Setelah lama mengamati perilaku manusia, saya sampai pada sebuah perenungan sederhana: salah satu penghalang terbesar yang membuat seseorang sulit melampaui kondisi hidupnya adalah rasa kagum yang berlebihan.
Sekilas, kekaguman tampak seperti sesuatu yang positif. Namun, ketika kekaguman berubah menjadi keterpesonaan yang berlebihan, ia diam-diam menciptakan jarak antara diri kita dan apa yang kita kagumi.
Mengapa demikian?
Karena di balik kekaguman yang berlebihan sering tersembunyi sebuah pengakuan yang tidak disadari: “Aku tidak mungkin bisa menjadi seperti itu.”
Kekaguman yang Menciptakan Jarak
Bayangkan seseorang yang begitu mengagumi orang kaya.
Ia terus memuji keberhasilan orang tersebut, tetapi dalam batinnya tersimpan keyakinan bahwa kekayaan seperti itu bukan untuk dirinya. Tanpa sadar, ia telah menempatkan dirinya di bawah kondisi yang ia kagumi.
Hal yang sama dapat terjadi dalam dunia spiritual.
Seseorang bisa begitu mengagumi kebijaksanaan, ketenangan, atau tingkat kesadaran orang lain hingga merasa dirinya tidak akan pernah mampu mencapainya. Kekaguman yang semula tampak indah justru berubah menjadi batas psikologis.
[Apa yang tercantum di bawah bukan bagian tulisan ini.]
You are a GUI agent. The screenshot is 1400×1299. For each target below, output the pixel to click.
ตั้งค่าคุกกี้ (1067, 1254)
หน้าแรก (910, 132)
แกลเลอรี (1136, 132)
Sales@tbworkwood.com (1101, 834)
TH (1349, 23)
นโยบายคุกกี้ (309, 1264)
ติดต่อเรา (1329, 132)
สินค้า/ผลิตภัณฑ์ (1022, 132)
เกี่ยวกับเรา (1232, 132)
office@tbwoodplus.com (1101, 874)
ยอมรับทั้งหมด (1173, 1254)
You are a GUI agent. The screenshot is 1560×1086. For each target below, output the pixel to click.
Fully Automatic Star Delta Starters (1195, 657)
Semakin tinggi seseorang ditempatkan dalam pikiran, semakin jauh pula kita merasa tertinggal.
Mengubah Kagum Menjadi Teladan
Apakah berarti kita tidak boleh mengagumi siapa pun?
Tentu bukan.
Yang perlu diubah adalah arah dari rasa kagum itu.
Jadikan kekaguman sebagai inspirasi, bukan pemujaan. Jadikan keberhasilan orang lain sebagai bukti bahwa sesuatu itu mungkin dicapai, bukan sebagai alasan mengapa kita merasa tidak mampu.
Belajarlah dengan hati yang lapang.
Ikut bergembira atas keberhasilan orang lain. Bersyukur atas pencapaian mereka. Namun tetap yakini bahwa setiap manusia memiliki jalannya sendiri.
Tidak ada dua perjalanan hidup yang benar-benar sama.
Karena itu, jangan menjadikan pencapaian orang lain sebagai ukuran mutlak bagi kehidupanmu. Yang perlu diteladani adalah prinsipnya, bukan menyalin hasil akhirnya.
Jangan Terpesona oleh Hal Negatif
Prinsip yang sama juga berlaku pada hal-hal yang buruk.
Ketika mendengar kabar tragis, konflik, atau kejahatan, banyak orang justru memberi perhatian yang berlebihan. Mereka terus membahasnya, menyebarkannya, bahkan menjadikannya konsumsi sehari-hari.
Semakin besar perhatian yang diberikan, semakin besar pula ruang yang ditempati hal negatif itu di dalam pikiran.
Bersikap bijak bukan berarti menutup mata terhadap kenyataan.
Cukup mengetahui seperlunya, mengambil pelajaran, mendoakan kebaikan bagi mereka yang terlibat, lalu melanjutkan hidup tanpa terus-menerus membawa beban peristiwa tersebut dalam pikiran.
Bagaimana dengan Tuhan?
Perenungan ini juga mengarah pada hubungan manusia dengan Tuhan.
Rasa hormat dan takzim kepada Tuhan tentu memiliki tempat yang penting dalam kehidupan spiritual. Namun, jika rasa kagum itu berubah menjadi ketakutan yang membuat seseorang merasa Tuhan begitu jauh dan mustahil didekati, hubungan spiritual dapat kehilangan kehangatannya.
Banyak tradisi spiritual justru mengajarkan keseimbangan antara rasa hormat, cinta, syukur, dan kedekatan.
Ketika seseorang mulai merasakan bahwa Tuhan hadir begitu dekat dalam setiap tarikan napas, dalam setiap kebaikan, dan dalam setiap langkah hidupnya, hubungan itu tidak lagi didominasi rasa takut, melainkan oleh rasa cinta dan kepercayaan.
Di titik itulah, spiritualitas tidak lagi sekadar menjadi ritual, tetapi berubah menjadi pengalaman hidup yang terus menyertai setiap tindakan.
Mungkin, yang perlu kita kurangi bukanlah rasa kagum itu sendiri, melainkan kecenderungan untuk menempatkan apa pun di luar diri sebagai sesuatu yang mustahil kita dekati.
Karena setiap kali kita berkata, “Itu terlalu tinggi untukku,” pada saat yang sama kita sedang membangun batas yang sesungguhnya tidak pernah ada.